Task statement: Reproduce word for word the part of the album review below that runs between "TRIBULATION soldiered on" and "HIM and DANZIG.", inclusive.

Text block:

····················

TRIBULATION
Sub Rosa In Æternum
Century Media Records
Sweden's TRIBULATION achieved goth-metal perfection with 2021's magnificent Where The Gloom Becomes Sound. The album offered a spot-on mix of drama and melancholia and heft and bite - with bassist Johannes Andersson providing a hint of blackness with his gravel-throated vocals.
The band's fifth album, Gloom marked the culmination of a metamorphosis for TRIBULATION, which started off as a traditional Swedish death metal outfit but had been evolving ever since to add more mystery and accessibility. It was bold, confident and damn near flawless. But not long before it was released, guitarist Jonathan Hulten, the architect of this evolution as the main songwriter, announced his departure, leaving the band's future - or at least its musical direction - in question.
TRIBULATION soldiered on with new guitarist, and long-time acquaintance, Joseph Tholl, ex of thrash metallers ENFORCER. The pandemic offered an opportunity for the band to get its post-Hulten songwriting house in order, which yielded the four-song EP Hamartia in 2023.The EP wasn't much of a stretch, largely echoing the sound of Gloom, which was probably a smart move. Better to save any loftier ambitions for a full album.
Album number six, Sub Rosa In Æternum, is certainly an ambitious undertaking. TRIBULATION has thrown caution to the wind and gone all-in with the gothic side of its persona while scaling back on the "metalness". And though the album still flexes plenty of muscle, the overall presentation has more of a cinematic rock feel that at various times brings to mind the likes of TYPE O NEGATIVE, Nick Cave, SISTERS OF MERCY, HIM and DANZIG.
It's a fairly drastic shift that may catch some off-guard - me being one - and take time to warm up to. But after a few spins, the album's strengths begin to emerge and in the end it's hard to argue that opting for this direction wasn't the right call.
The most obvious change here is in Andersson's vocals, with the gritty rasp largely giving way to the sort of clean basso croon characterized by most of the acts mentioned just above. And though it sometimes sounds a wee bit awkward, as on "Hungry Waters" or "Poison Pages", his deep, loping delivery is generally just right for the anthemics and opulence of the music, with the growls reserved for more emphatic moments.
He goes deep right out of the gate, with a Peter Steele-like moan gracing the sparse, broody "The Unrelenting Choir" that serves as the album's opening statement/intro, then gets more Jekyll and Hyde as the propulsive "Tainted Skies" kicks off. The album is sequenced in such a way as to take full advantage of this dynamic, which works quite effectively and makes for stirring peaks and valleys.
The peaks include the resounding, almost MOTORHEAD-ish rocker "Drink The Love of God" - even as its gnashing guitars are offset by lilting, "ooh, ooh" backing vocals - and the bracing "Time & The Vivid Ore". The album's heaviest, most metallic track, with Andersson's voice on full roar, "Ore"'s assertive chug is nevertheless quite catchy, with big hooks galore. "Saturn Coming Down" is just as infectious, though more dramatic and less bombastic.
As for the valleys, that's where the band really goes for the gothy gusto. "Hungry Waters" takes the TYPE O brood of "The Unrelenting Choir" and ratches up the melancholia - though it is again contrasted by "ooh, ooh" harmonies. "Reaping Song" sounds right out of the classic Nick Cave songbook with its blues meets torch song shuffle draped in synth/piano flourishes. Andersson's cleans sound their most natural and comfortable here and make the song really resonate.
More off-kilter is the delicate, haunting, yet rather grisly "Murder in Red". Its eerie electronics echo the theme from Stranger Things while its graphic storyline - "Gushing blood from what once were her eyes / She's joined the dead / Left behind, body's swarming with flies" - is studded with Dario Argento film references. Add some female operatic harmonies and arousing guitar lead break and you've got quite an intriguing package. The epic closing number "Poison Pages" revisits the horror film thematics and synth-tinged creepiness.
It's these tracks more than the others that take a few listens to wrap your head around. But do give them a chance, as they give Sub Rosa In Æternum a depth and daring that shows TRIBUTALION was more than up to the challenge of filling the considerable void Hulten left when he, well, left! It may be a different TRIBULATION now, but this is a band that has never shied away from change - though none quite so dramatic as this.

····················

Data extracts:
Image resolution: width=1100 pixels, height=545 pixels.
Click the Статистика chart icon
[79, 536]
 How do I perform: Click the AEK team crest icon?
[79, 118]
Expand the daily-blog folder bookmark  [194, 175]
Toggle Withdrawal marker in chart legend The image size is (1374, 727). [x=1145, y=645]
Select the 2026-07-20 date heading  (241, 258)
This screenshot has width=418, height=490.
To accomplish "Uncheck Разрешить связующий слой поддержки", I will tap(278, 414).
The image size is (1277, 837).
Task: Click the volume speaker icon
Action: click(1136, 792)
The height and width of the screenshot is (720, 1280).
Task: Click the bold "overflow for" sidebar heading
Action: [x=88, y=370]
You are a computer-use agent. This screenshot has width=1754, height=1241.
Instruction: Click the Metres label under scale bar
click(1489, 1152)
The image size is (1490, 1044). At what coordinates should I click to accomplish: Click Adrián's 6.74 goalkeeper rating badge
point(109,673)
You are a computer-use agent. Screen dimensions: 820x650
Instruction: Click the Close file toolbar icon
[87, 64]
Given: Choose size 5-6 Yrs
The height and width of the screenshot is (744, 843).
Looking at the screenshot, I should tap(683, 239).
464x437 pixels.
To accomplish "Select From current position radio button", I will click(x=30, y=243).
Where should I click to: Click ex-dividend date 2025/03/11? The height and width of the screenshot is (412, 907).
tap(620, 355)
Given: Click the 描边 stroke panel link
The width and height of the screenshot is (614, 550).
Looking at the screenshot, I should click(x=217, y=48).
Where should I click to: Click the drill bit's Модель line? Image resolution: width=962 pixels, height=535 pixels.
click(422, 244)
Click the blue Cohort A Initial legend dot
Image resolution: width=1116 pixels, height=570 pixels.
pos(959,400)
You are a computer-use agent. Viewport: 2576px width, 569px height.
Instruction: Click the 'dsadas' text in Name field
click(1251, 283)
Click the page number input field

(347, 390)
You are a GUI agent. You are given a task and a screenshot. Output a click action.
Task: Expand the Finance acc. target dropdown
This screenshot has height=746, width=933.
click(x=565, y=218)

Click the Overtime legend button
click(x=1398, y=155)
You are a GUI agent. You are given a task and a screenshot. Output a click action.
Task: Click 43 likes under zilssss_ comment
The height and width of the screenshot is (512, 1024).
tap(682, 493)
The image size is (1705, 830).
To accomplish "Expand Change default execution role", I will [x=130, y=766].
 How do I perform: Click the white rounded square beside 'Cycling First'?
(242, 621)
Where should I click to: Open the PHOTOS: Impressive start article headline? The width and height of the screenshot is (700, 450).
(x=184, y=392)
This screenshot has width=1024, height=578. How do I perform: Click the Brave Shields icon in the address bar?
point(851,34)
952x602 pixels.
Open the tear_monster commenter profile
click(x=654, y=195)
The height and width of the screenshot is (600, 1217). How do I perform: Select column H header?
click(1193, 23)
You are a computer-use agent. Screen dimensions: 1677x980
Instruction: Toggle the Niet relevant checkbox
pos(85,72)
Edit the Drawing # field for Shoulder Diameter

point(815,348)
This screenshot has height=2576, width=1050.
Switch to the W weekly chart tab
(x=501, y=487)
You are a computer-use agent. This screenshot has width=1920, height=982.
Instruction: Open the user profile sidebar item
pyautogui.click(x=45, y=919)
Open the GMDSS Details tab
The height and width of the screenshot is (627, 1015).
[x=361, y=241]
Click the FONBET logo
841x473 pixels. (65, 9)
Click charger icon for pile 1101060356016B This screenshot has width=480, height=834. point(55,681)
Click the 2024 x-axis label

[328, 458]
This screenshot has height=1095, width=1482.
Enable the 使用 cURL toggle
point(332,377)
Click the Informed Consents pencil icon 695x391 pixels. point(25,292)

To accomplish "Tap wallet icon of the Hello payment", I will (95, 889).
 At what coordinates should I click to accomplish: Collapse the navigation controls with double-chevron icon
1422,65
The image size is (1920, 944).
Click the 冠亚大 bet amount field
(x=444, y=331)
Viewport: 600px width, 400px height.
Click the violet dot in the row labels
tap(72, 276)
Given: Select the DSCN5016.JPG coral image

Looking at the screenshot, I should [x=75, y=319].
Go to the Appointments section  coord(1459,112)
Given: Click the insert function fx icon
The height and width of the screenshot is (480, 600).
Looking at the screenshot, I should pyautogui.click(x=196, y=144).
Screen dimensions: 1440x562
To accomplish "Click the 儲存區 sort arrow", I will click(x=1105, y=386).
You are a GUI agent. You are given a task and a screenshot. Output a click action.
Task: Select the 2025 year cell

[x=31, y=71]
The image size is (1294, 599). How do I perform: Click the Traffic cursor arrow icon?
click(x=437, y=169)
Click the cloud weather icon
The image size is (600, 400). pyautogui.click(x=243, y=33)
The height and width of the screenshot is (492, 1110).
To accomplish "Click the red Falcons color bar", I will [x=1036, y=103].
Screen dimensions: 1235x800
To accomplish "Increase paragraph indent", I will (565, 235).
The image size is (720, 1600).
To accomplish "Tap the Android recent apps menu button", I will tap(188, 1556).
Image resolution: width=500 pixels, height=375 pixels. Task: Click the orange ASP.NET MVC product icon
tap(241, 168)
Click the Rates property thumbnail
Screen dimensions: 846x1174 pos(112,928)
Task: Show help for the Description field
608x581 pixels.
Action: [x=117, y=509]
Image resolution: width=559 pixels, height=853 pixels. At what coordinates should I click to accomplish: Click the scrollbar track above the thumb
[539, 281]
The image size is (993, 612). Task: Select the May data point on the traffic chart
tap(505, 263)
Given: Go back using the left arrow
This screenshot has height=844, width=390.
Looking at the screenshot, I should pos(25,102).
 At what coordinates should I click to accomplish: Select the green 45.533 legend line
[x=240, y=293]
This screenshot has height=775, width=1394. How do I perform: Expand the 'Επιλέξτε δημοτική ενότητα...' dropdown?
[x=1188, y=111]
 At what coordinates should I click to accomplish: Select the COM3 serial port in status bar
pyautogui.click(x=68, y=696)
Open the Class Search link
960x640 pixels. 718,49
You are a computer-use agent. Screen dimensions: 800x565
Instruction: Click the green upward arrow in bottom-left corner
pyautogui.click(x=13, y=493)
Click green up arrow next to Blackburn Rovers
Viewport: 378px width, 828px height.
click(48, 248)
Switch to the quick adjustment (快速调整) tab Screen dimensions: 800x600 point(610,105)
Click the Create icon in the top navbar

····················

Response to the task:
TRIBULATION soldiered on with new guitarist, and long-time acquaintance, Joseph Tholl, ex of thrash metallers ENFORCER. The pandemic offered an opportunity for the band to get its post-Hulten songwriting house in order, which yielded the four-song EP Hamartia in 2023.The EP wasn't much of a stretch, largely echoing the sound of Gloom, which was probably a smart move. Better to save any loftier ambitions for a full album.
Album number six, Sub Rosa In Æternum, is certainly an ambitious undertaking. TRIBULATION has thrown caution to the wind and gone all-in with the gothic side of its persona while scaling back on the "metalness". And though the album still flexes plenty of muscle, the overall presentation has more of a cinematic rock feel that at various times brings to mind the likes of TYPE O NEGATIVE, Nick Cave, SISTERS OF MERCY, HIM and DANZIG.